The Breast on Stone 16: An Update
Tim Daw |
www.sarsen.org | 2026
The Original Observation (2015)
In March 2015I noted a feature on Stone 16 of the outer sarsen circle at Stonehenge that I
could not explain. The north-eastern face of the stone — the side visible from
inside the monument, on the line of the midwinter sunset alignment — has been
finely pecked to a smooth, straight surface. The dressing is meticulous. Yet at
just below head height, a rounded protrusion was deliberately retained. Its
outermost part appears to have been broken off at some point, but there is no
question that it was left in place while the rest of the face was worked flat
around it.
I cautiously
suggested that the protrusion resembled a breast, while acknowledging the risk
of pareidolia. An update to the original post drew attention to the Kerloas
menhir at Plouarzel in Brittany, where two projecting bosses were deliberately
left on an otherwise smoothed 9.5-metre standing stone, and were later
associated with fertility rites.

WHAT TO WORK ON>
1. Answer these questions using the text about Stone 16:
(a) In what month and year was the feature on Stone 16 first noted?
(b) Which face of Stone 16 was finely pecked to a smooth, straight surface?
(c) Where is the Kerloas menhir located?
2. List every place name that the text about Stone 16 gives as a location.
3. Extract the passage of the Stone 16 update word for word, from "I cautiously" to "with fertility rites.".
The data that follows comes from a separate source and has no connection to the text about Stone 16.

DATASET EXCERPT>

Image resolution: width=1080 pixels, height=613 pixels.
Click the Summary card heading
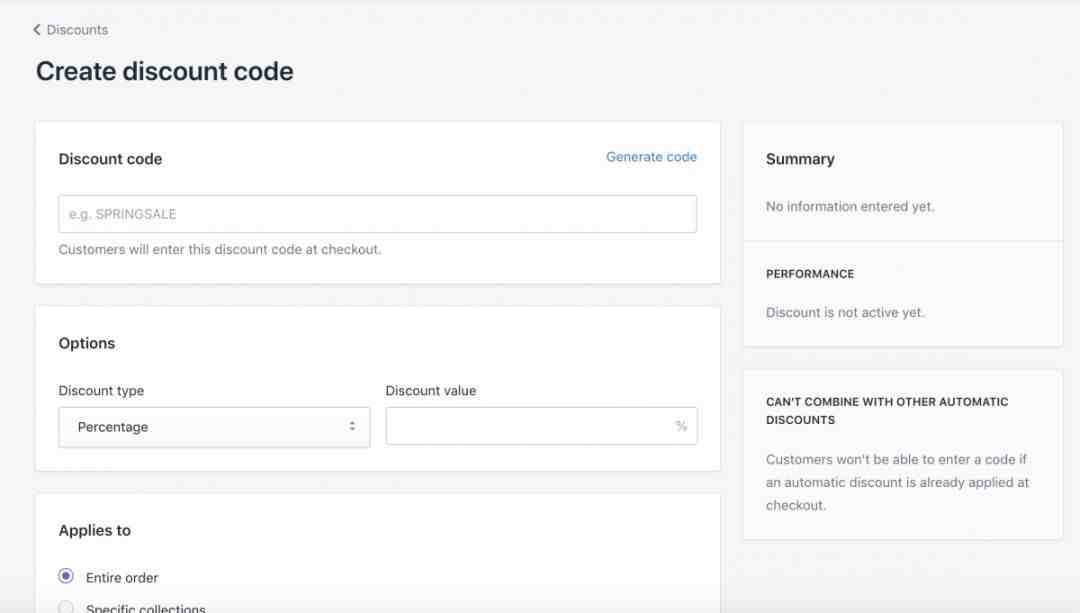pos(800,159)
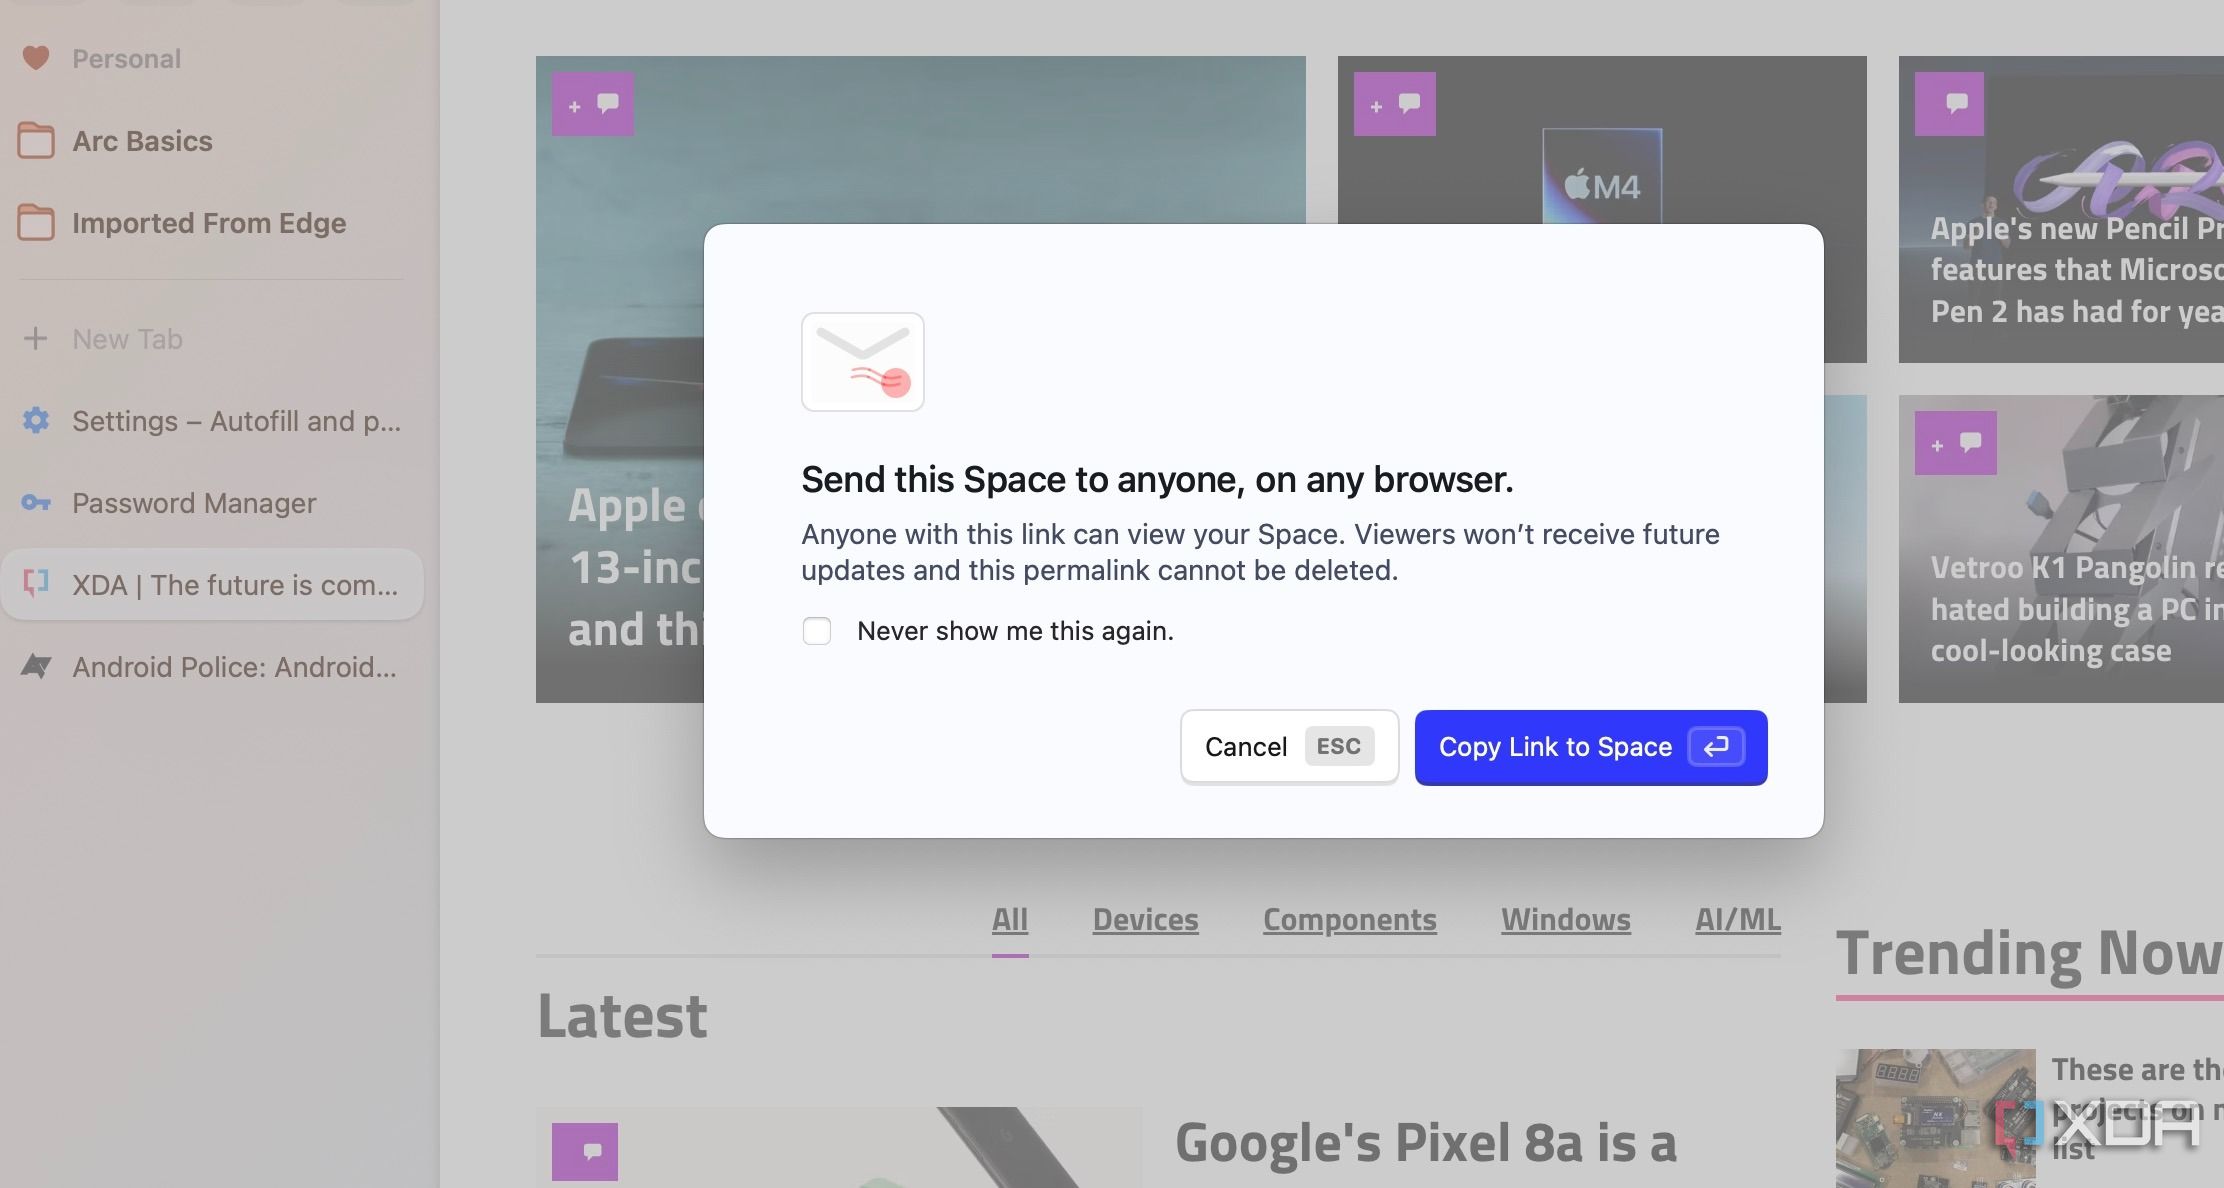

SOLVED PROBLEMS>
1.
(a) March 2015
(b) The north-eastern face
(c) Plouarzel in Brittany

2.
Stonehenge
Plouarzel
Brittany

3.
I cautiously
suggested that the protrusion resembled a breast, while acknowledging the risk
of pareidolia. An update to the original post drew attention to the Kerloas
menhir at Plouarzel in Brittany, where two projecting bosses were deliberately
left on an otherwise smoothed 9.5-metre standing stone, and were later
associated with fertility rites.